Does the Use of Electronic Medical Records Improve Surrogate Patient Outcomes in Outpatient Settings?
Revised Research Question. After conducting the literature search and reviewing the retrieved citations, it was apparent that there were no published studies examining the impact of EMRs on patient morbidity and mortality. We felt that pursuing a systematic review of papers evaluating the impact of EMR systems on surrogate outcomes that have been clearly linked with changes in morbidity and mortality11 would still be of value to primary care physicians. An example of a paper involving such an outcome would be one examining the impact of an EMR system on the rate of screening mammography in women age 50-69.12
All retrieved citations, including abstracts when available, were reviewed independently by each author. For papers in which a difference of opinion or uncertainty on the part of either reviewer existed, final consensus was reached by joint review and discussion. Relevant citations from the reference lists of reviewed papers that were not retrieved in the MEDLINE searches were also requested and reviewed.
Quality Assessment. We assessed the quality of included reports using the scale outlined in Table 1. However, given the preliminary nature of research regarding the clinical impact of EMRs, we used only the absence of a control group as a criterion for article exclusion. Of the 3 elements of our scale that were based on the instrument developed by Jadad et al13 (randomization, blinding, and treatment of withdrawals), 2 were modified so as to be more applicable to EMR intervention studies. Double blinding, which would require blinding of study physicians to EMR interventions, would not be feasible. However, single blinding of outcome assessment would be desirable and was included as a scoring element.
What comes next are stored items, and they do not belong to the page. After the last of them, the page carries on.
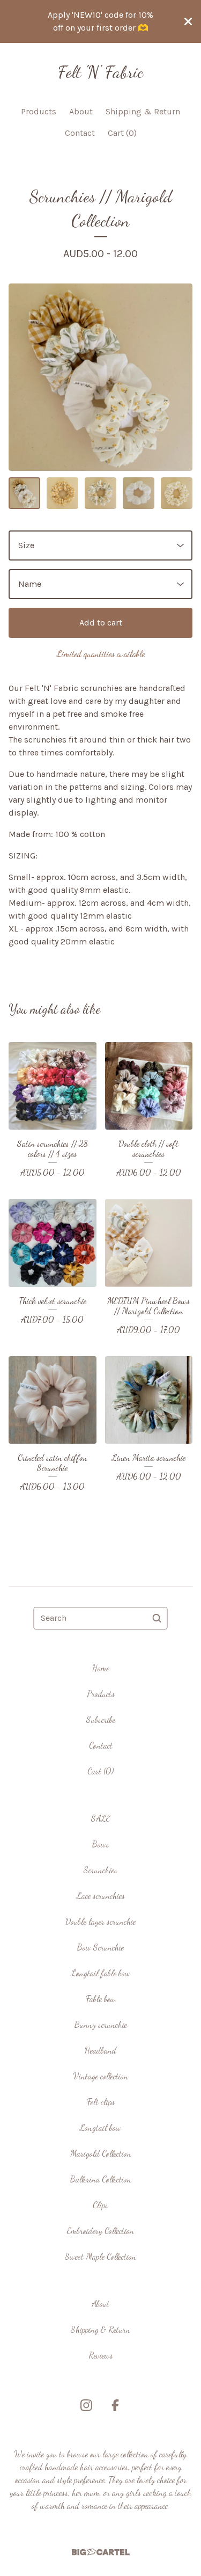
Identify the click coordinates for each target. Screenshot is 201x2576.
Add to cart (100, 622)
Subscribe (100, 1719)
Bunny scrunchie (101, 2024)
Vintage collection (100, 2076)
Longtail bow (100, 2127)
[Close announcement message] (188, 21)
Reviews (100, 2355)
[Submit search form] (157, 1618)
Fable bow (101, 1998)
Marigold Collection (100, 2153)
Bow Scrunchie (100, 1947)
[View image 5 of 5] (176, 493)
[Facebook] (115, 2405)
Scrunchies (100, 1870)
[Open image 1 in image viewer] (100, 377)
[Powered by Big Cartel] (101, 2552)
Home (100, 1668)
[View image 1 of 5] (24, 493)
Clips (100, 2205)
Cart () (122, 133)
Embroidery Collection (100, 2230)
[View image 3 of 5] (100, 493)
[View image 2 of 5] (62, 493)
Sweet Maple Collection (100, 2256)
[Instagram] (86, 2405)
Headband (100, 2050)
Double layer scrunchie (100, 1921)
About (81, 111)
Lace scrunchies (101, 1895)
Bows (100, 1844)
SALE (100, 1818)
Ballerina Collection (100, 2179)
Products (38, 111)
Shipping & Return (143, 111)
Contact (80, 133)
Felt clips (101, 2102)
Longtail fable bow (100, 1973)
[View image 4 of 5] (138, 493)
In regard to withdrawals and dropouts, both physicians and their patients were considered subjects in several EMR studies (eg, both provider compliance rates with screening recommendations and patient follow-up rates following provider recommendations were outcomes). In these cases, the number and reasons for withdrawal of subjects (providers and, when applicable, patients) had to be stated or no points could be assigned. Finally, in addition to adding a control group element to Jadad’s original scale, we also added an element concerning measures taken to minimize simultaneous and potentially confounding interventions. We felt this was important, since initiatives such as clinic educational seminars could confound the results of an EMR intervention trial even in the presence of randomized, controlled clinic group assignment.
Results
Our search strategy retrieved a total of 406 citations. Three-hundred eight citations were not relevant to our study subject and were rejected without further review, leaving 98 articles requiring retrieval and detailed review (a full listing of these articles is available upon request). After independent review of each, followed by joint discussion for several articles that were initially in dispute, a total of 16 articles containing data that was not duplicated in any other reports met our inclusion criteria. Following are the EMR systems that studied in those 16 papers included in our final systematic review. (Table 2 presents the full list and details of the complete EMRs, and Table 3 presents the hybrid EMRs included in our study.)
Studies of Complete EMRs
Computer-Stored Ambulatory Record. The Computer-Stored Ambulatory Record (COSTAR) was developed in the early 1970s at Massachusetts General Hospital.6 In COSTAR, all clinical data collected by any provider is recorded on a paper encounter form and later entered into the computer system by support personnel. For each study, the clinical information of interest was retrieved from the EMR using a system-specific query language. Subsequently, COSTAR was used to generate printed reminder sheets for providers, prompting them to either complete problem-specific tasks noted as incomplete in the EMR query or to indicate why they had not been accomplished (eg, patient refusal). In earlier studies,14-17 the printed reminder was not linked to a patient encounter, while in the most recent study18 the printed reminder was provided at the time of the next encounter with the patient.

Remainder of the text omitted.